Supplied text:

┄┄┄┄┄┄┄┄┄┄

[menog] Invisible IPv6 traffic poses serious network threat

Richard Barnes richard.barnes at gmail.com
Wed Jul 15 20:06:23 GMT 2009


Hey Baher,

Indeed, interesting article.  But it seems a little overblown to me --
it's not that IPv6 is being used as a mechanism for an attack, it's
that v4/v6 tunnels are being used to tunnel traffic through the
network in a way that the firewalls don't pick up.  As far as I know,
the same thing works for other types of tunnels, e.g., v4/v4 tunnels,
GRE tunnels, AH-only IPsec tunnels, or even just OpenVPN tunnels over
TLS.  The real message is "If you don't want people tunneling out of
your network, block tunnels."

Blocking the tunnels that the article is talking about seems pretty
straightforward.  E.g., if you're using iptables,
iptables -I INPUT -j DROP -i $INTERFACE -p ipv6   # 6to4
iptables -I INPUT -j DROP -i $INTERFECE -p udp --sport 3544 --dport
3544 # Teredo
(For native IPv6, see ip6tables:
<http://www.tin.org/bin/man.cgi?section=8&topic=ip6tables>)

Worth considering, possibly a reason to accelerate you v6 deployment,
but certainly no reason to be scared of v6.

┄┄┄┄┄┄┄┄┄┄

Given task: Summarize the mailing-list post about invisible IPv6 traffic in two sentences.

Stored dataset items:
┄┄┄┄┄┄┄┄┄┄

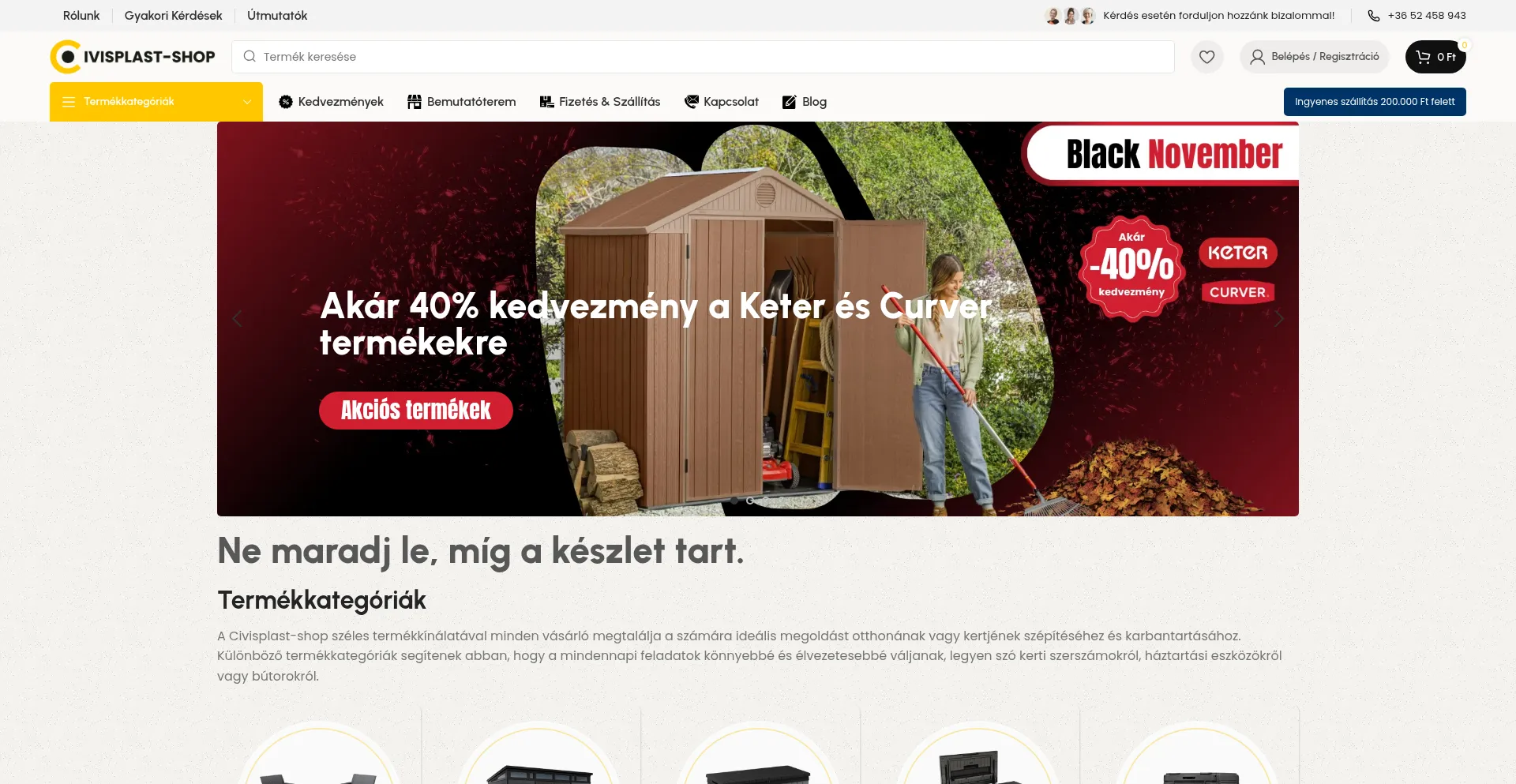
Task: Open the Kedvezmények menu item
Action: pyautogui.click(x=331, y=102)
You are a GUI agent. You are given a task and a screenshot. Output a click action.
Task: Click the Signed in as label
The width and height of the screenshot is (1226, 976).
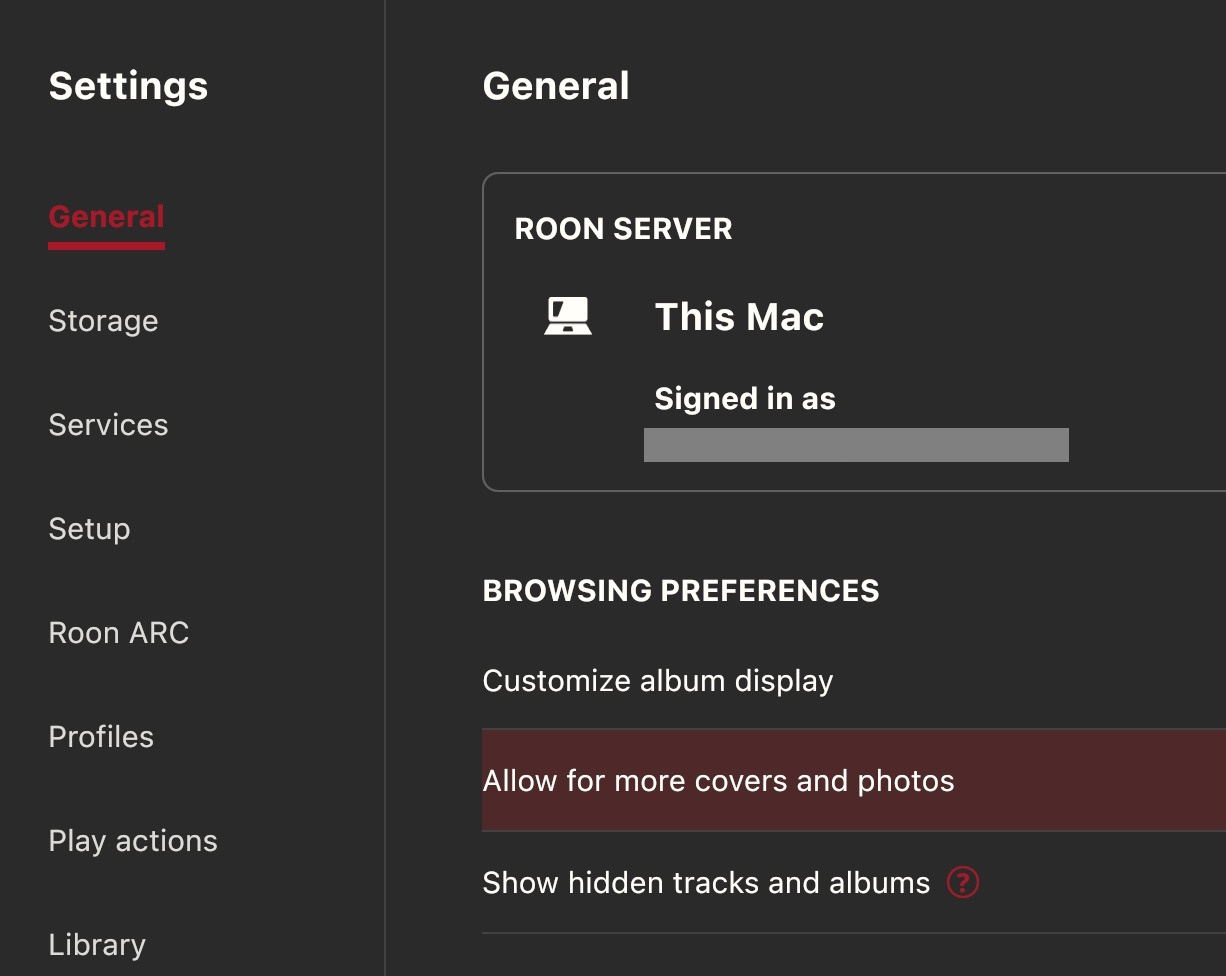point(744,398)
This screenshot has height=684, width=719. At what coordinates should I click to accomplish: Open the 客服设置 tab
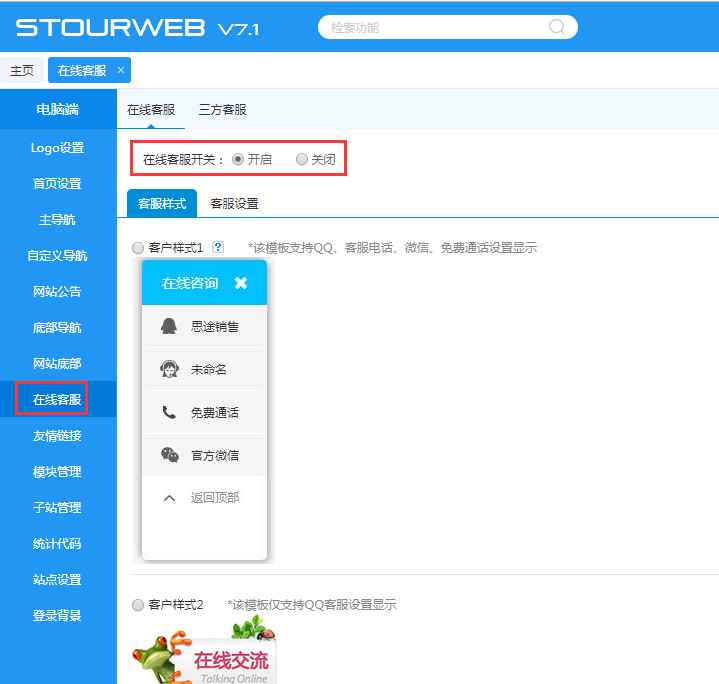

┄┄┄┄┄┄┄┄┄┄

Correct result: The post calls the article a little overblown: the threat is not IPv6 itself but v4/v6 tunnels that carry traffic through a network without firewalls detecting it, and the same holds for other kinds of tunnels. Its message is to block tunnels if you don't want people tunneling out, which it says is straightforward, for instance with iptables, and it concludes that the matter is worth considering but no reason to be scared of IPv6.